The sleepless nights, unexpected fevers, and meltdowns are things parents know all too well. The title is true.  Parenting is tough. It wears on you physically and emotionally everyday of your life. It is clear why God makes babies so cute! When it’s 4:00am and your little one has decided to stay awake to play peek-a-boo, their smile warms your heart. If anyone else wanted to play a game at 4:00am, you would most likely ask them to leave.

Every day, I think about how much joy my girls bring into my life. From the silly faces, crafts, painting nails and story time, there is never a dull moment. 

Babies and children must have supervision at all times in order to survive. The problem I see is that once a child learns to drive or is eligible to get a job, parents have a tendency to believe their child can make their own decisions. I have heard mothers say, “I don’t want my daughter to miss out on anything," or, "I am excited for her to start dating.” Clearly, moms need to get a clue and dads need to stand up and be fathers. 

At twenty-nine years old, I look at my life and think about all the intense conversations I had with my parents. I never even spent the night with a friend who had a brother, because we know what teenage boys have on their minds. My parents went the extra mile to protect me. I also didn’t go on dates just because the cute guy in class asked for my number. Humans were actually created to be able to say that one powerful word: NO! 
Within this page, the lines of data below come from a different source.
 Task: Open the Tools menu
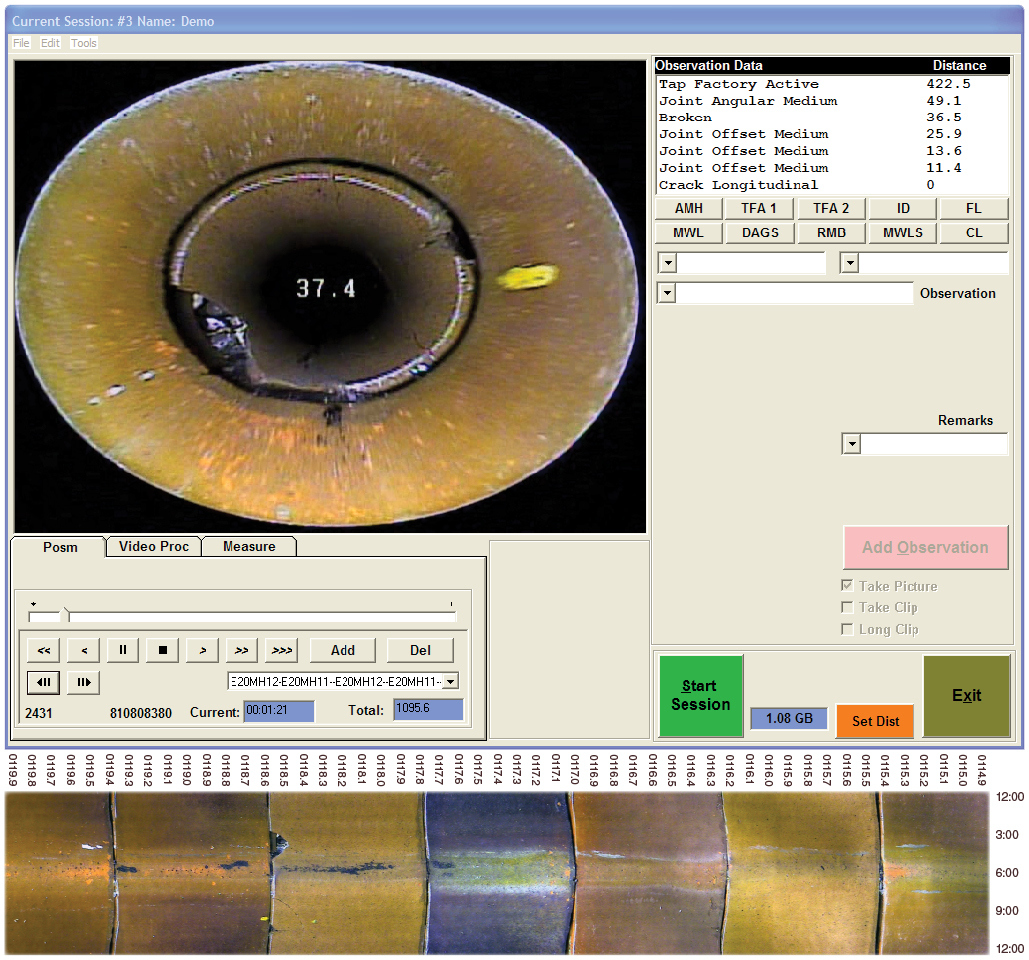tap(84, 43)
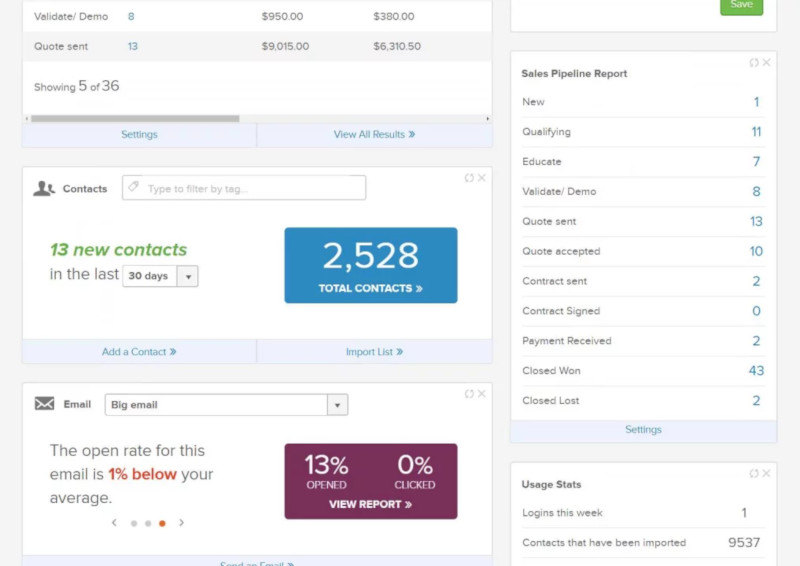Refresh the Contacts widget
800x566 pixels.
pos(469,178)
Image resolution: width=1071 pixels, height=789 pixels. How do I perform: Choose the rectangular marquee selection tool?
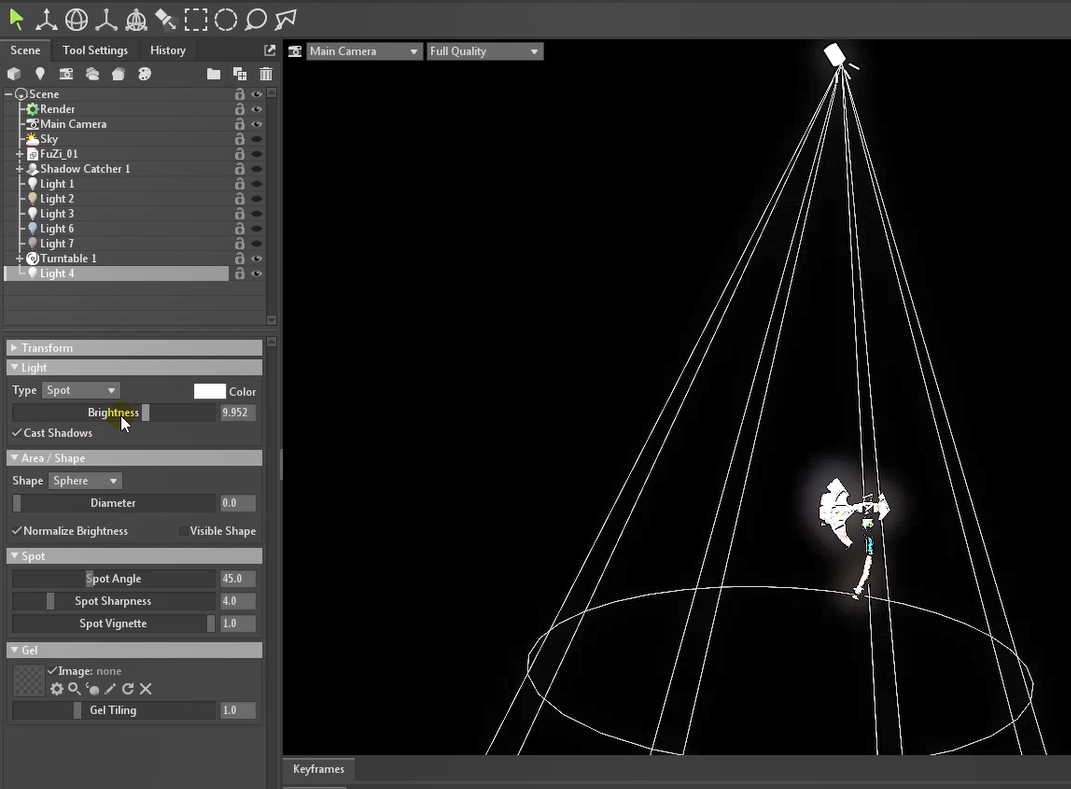pyautogui.click(x=196, y=19)
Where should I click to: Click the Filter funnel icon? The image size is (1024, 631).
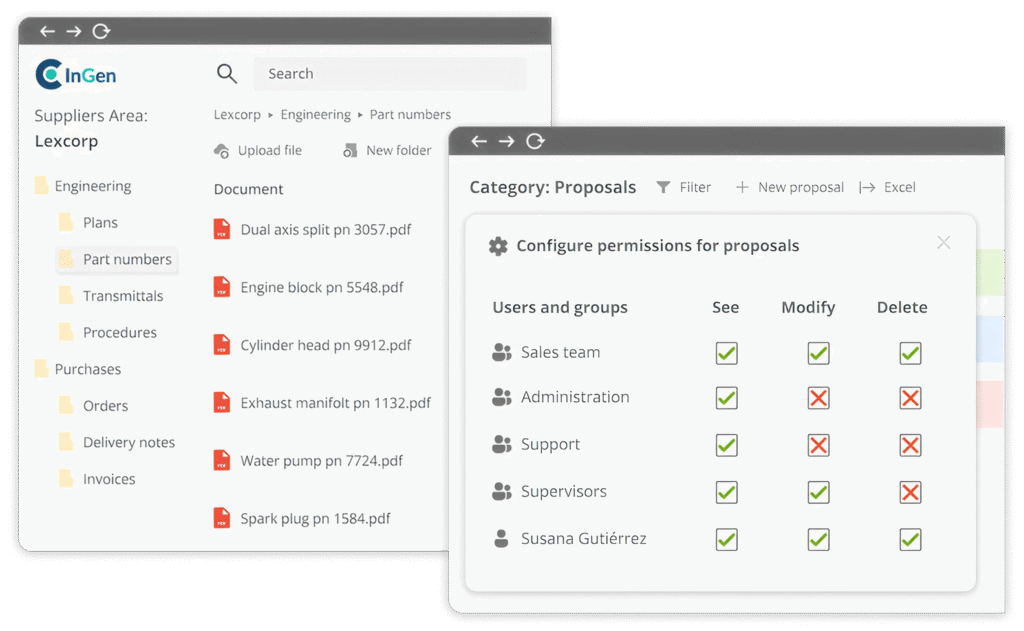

Of course there were times I was aggravated with my parents. At 20 years old, there was something in my head that made me believe I knew everything I needed to know about dating and relationships although I had not been in one. My dad would call just to make sure I knew my good guy friend was interested in me and for me to be cautious. It could have seemed like my dad was intruding in my life and I was grown enough to make my own decisions. However, I look back at those phone calls and conversations that brought tears to my eyes over major life decisions and I am thankful for a mom and dad who continued being parents - even after I left their home.  They have saved me from heartache, rape, depression, anxiety. The list goes on. I never questioned the love my parents had for me. I knew if they didn’t love me they wouldn’t care to approach me about such huge milestones in my life.

Now, I am happily married with two beautiful girls and life just keeps getting better. I look back at all the different directions I could have gone and I wouldn’t want to be anywhere else in life. Yes, I could use some extra sleep and a maid would be nice. But I know these years are flying by and I must keep my stamina for the conversations and years ahead with my children. Parenting a child in their twenties seems much more complicated to me than snuggling my 4 year old and 7 month old. 

Dads, until you place your daughter's hand into the hand of another man in marriage, you must stand up for her and protect her. She may yell at you today and think you are the bad guy. But one day she will look back and thank you for where she is in life. Moms, don't worry about being your child's best friend. That may happen one day. Love is not tolerance. And tolerance isn't love. Your kids need your love.